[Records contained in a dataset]

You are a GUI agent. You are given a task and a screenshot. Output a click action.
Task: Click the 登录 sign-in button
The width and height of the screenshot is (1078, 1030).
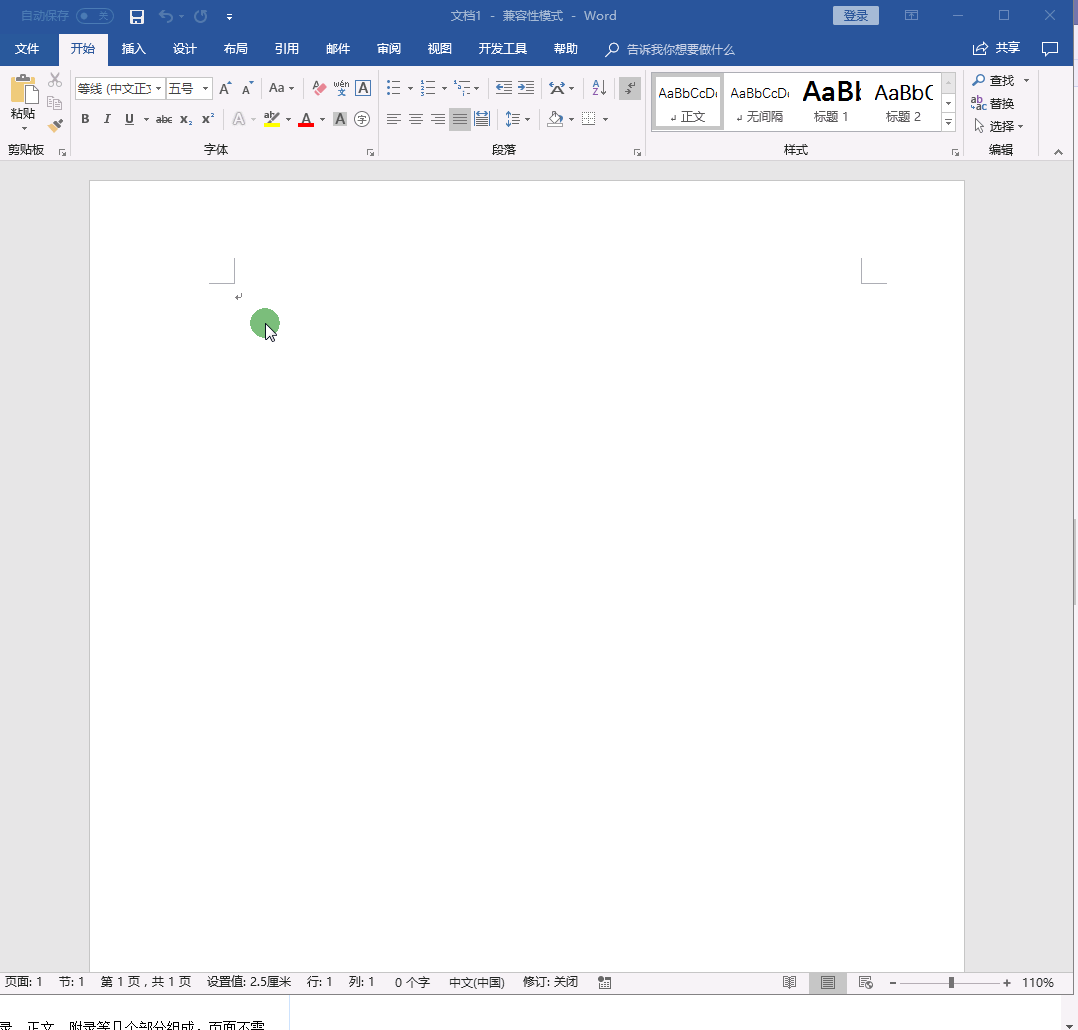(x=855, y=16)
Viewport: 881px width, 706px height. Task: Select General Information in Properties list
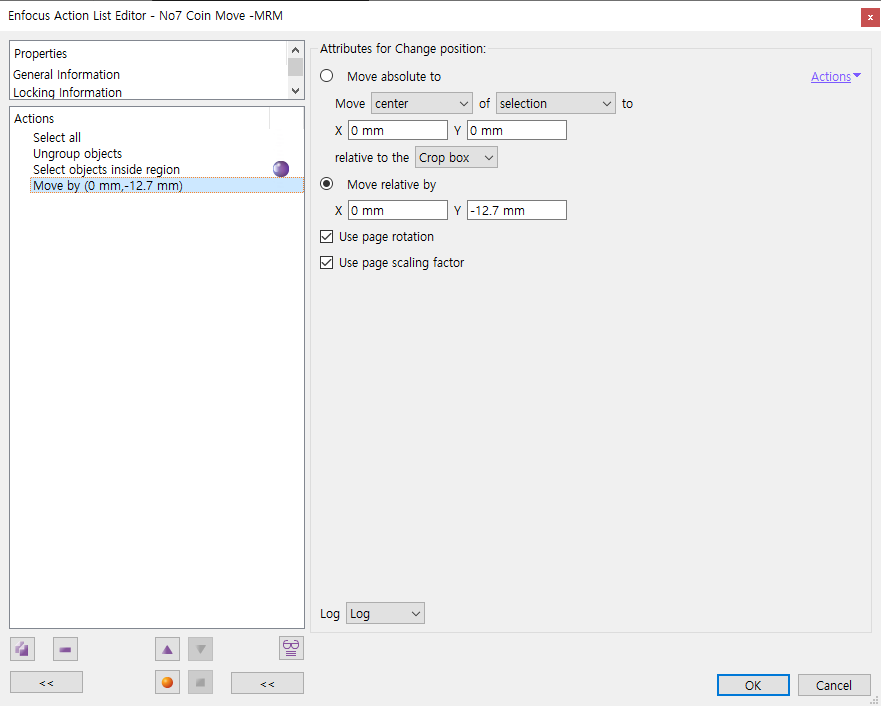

Task objective:
When you copy the data, keep every line exact and drop the pictures.

Finished task:
You are a GUI agent. You are given a task and a screenshot. Output a click action.
Task: Click the 登录 sign-in button
The width and height of the screenshot is (1078, 1030).
(x=855, y=16)
Viewport: 881px width, 706px height. Task: Select General Information in Properties list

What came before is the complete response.